_Work to complete:_ All entries are to be quoted exactly; the images stay out of the copy.

++++ Entries shown

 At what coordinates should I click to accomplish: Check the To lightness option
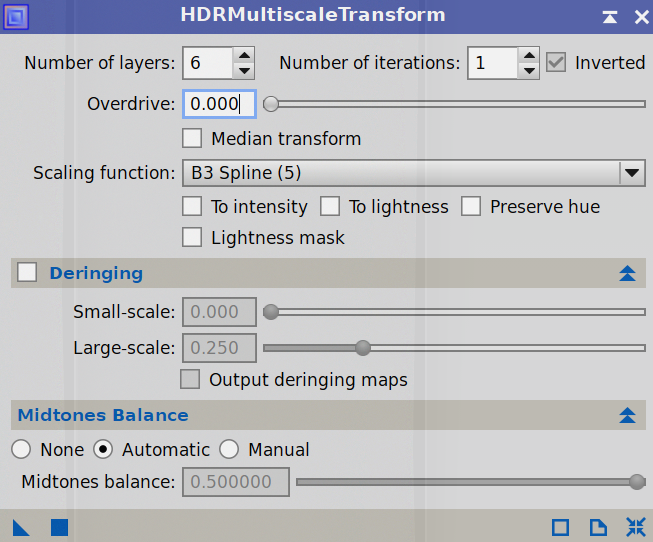(330, 206)
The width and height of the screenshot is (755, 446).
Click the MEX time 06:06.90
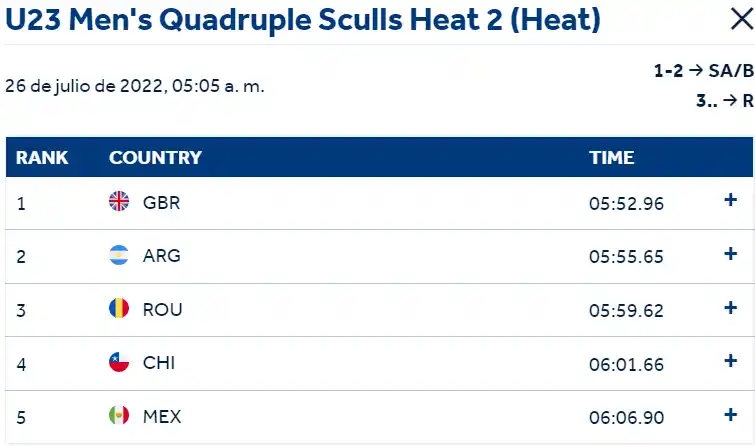click(626, 416)
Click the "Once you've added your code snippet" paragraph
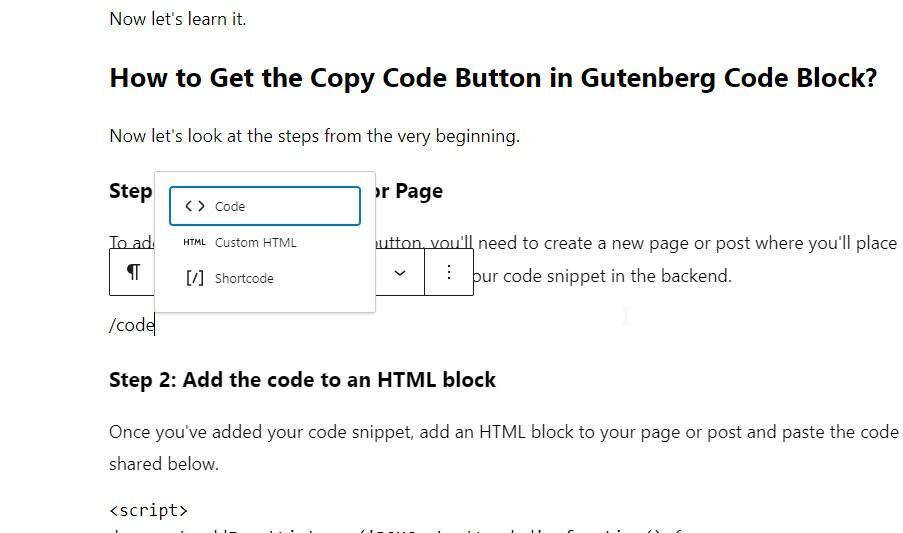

++++++++

_The completed task:_
 At what coordinates should I click to accomplish: Check the To lightness option
(330, 206)
The width and height of the screenshot is (755, 446).
Click the MEX time 06:06.90
click(626, 416)
Click the "Once you've added your code snippet" paragraph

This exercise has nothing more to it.